In Midtown, the city plans on creating continuous curb moving lanes at 11 key crosstown streets and allowing deliveries for one side of the street. The NYPD will double the number of Traffic Enforcement Agents from 40 to 80 in this area and will focus on moving and parking violations, double parking and off-route trucks. The city said it will reform its double parking and other curb regulations to make them easier for drivers to understand and for officers to enforce.
As part of a six-month pilot program beginning in January, the city will ban curbside loading on both sides of the street during peak hours, 7 am to 10 am and 4 pm to 7 pm.

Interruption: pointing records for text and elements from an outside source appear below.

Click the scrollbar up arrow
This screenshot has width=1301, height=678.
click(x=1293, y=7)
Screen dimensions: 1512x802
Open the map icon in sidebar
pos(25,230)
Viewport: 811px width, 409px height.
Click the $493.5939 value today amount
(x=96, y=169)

The corridors to be tested include Manhattan in the zone bounded by Sixth Avenue, Madison Avenue, 45th Street and 50th Street, in Queens along Roosevelt Avenue and Broadway to 108th Street, and in Brooklyn, along Flatbush Avenue and stretching between Grand Army Plaza and Tillary Street.
De Blasio said the city’s growing population and economic vitality, while positive, is putting a strain on the already crowded street network. “New Yorkers have been telling me loud and clear about the quality-of-life problems created by traffic where they live and work,” the mayor said. “With a targeted effort to help clear travel lanes, delivery zones, intersections and highways, these initiatives will address these concerns head-on, using established and new tools that will keep our City moving, from midtown to all of our neighborhoods.”

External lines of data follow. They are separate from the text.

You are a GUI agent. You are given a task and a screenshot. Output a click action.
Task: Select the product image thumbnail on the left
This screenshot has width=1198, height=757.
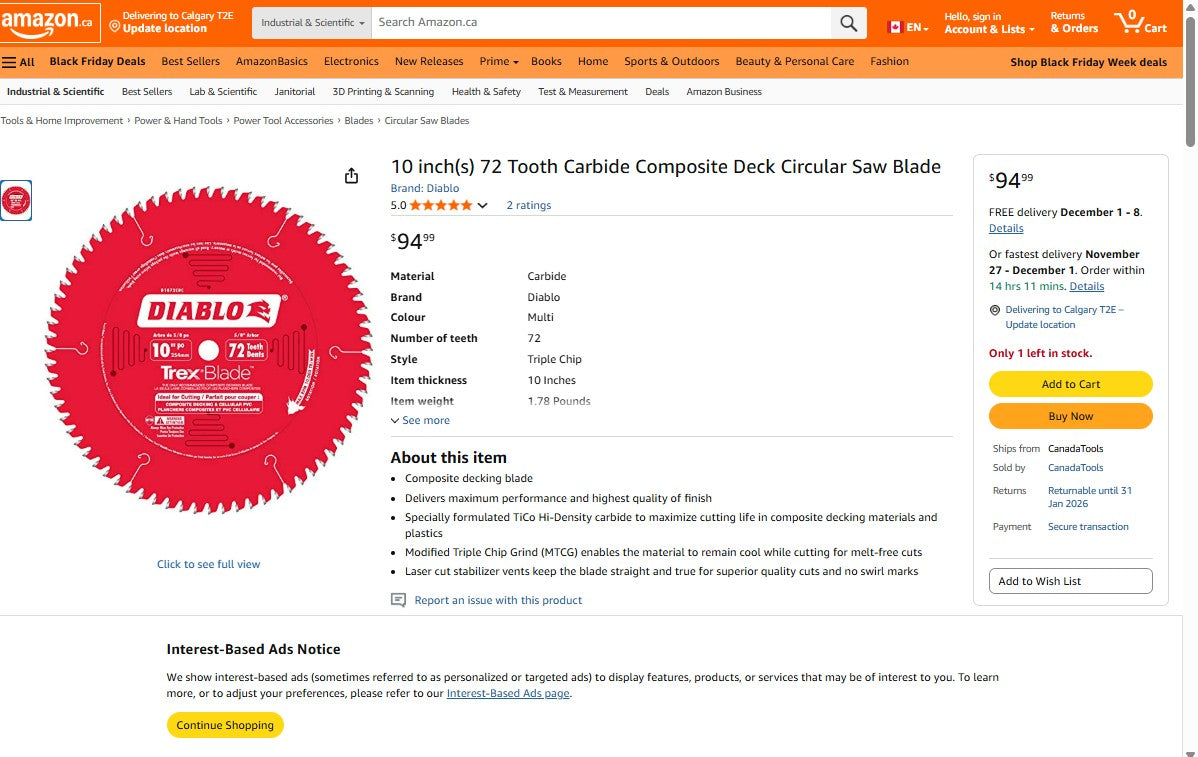[x=16, y=200]
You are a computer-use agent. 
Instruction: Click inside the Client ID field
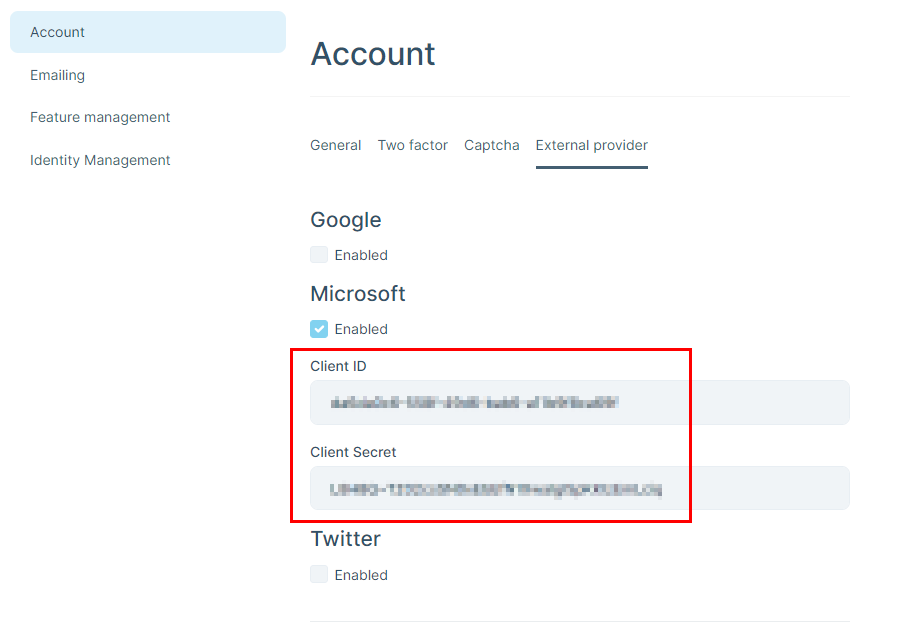coord(579,403)
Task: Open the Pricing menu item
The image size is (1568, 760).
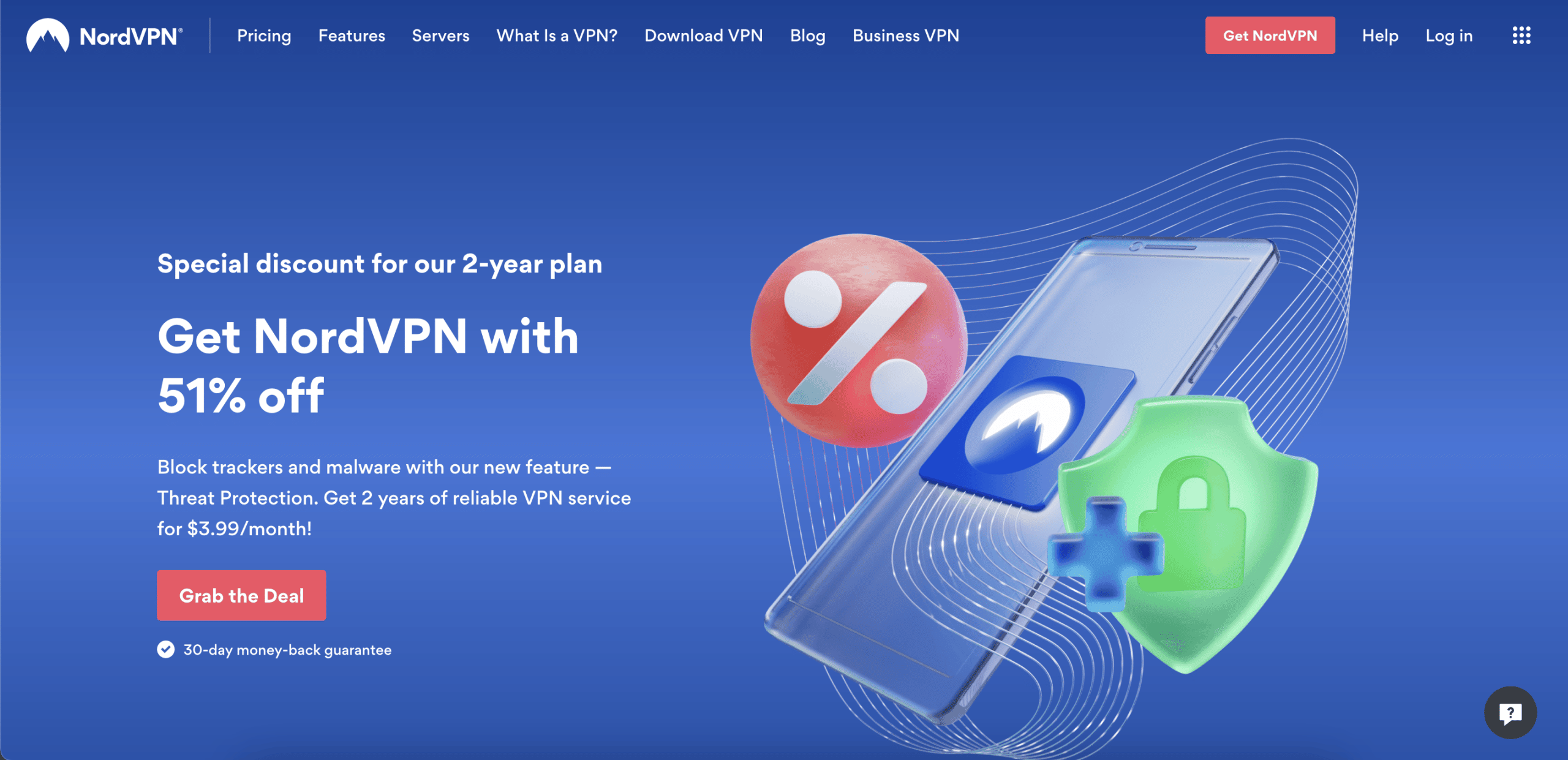Action: (x=264, y=36)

The city will also increase efforts against cars that “block-the-box,” which happens when drivers do not leave enough space for pedestrians to safely cross intersections. In addition to increasing NYPD enforcement at 50 key intersections across five boroughs, the city’s Department of Transportation (DOT) will install special block-the-box markings and update signage to make drivers more aware of the restrictions.
Outside of Manhattan, Clear Lanes will address highly congested commercial districts like Downtown Flushing, the North Shore of Staten Island, Hunts Point and Downtown Jamaica. DOT will also evaluate data to find the most/ least congested, slowest/fastest, unreliable/reliable locations across the city.
In collaboration with state and local transportation agencies, the plan will make highway traffic part of its focus, especially on the Cross Bronx and Staten Island Expressways. The city will test measures like placing traffic lights at exits and stationing emergency vehicles along the routes.
This summer, Governor Andrew Cuomo said he plans on releasing a congestion pricing planas a way to provide a dedicated source of funding for the MTA and as a way to reduce traffic. Following the governor’s announcement, de Blasio said he doesn’t believe in a congestion pricing plan, seeing it as hurtful toward low-income New Yorkers. Instead, the mayor revealed a plan that would tax the wealthiest 1 percent of residents to pay for the subway’s much-needed repairs. His so-called “millionaires tax” must be approved by Albany to be enacted, something that many say is unlikely due to the state Senate’s GOP majority.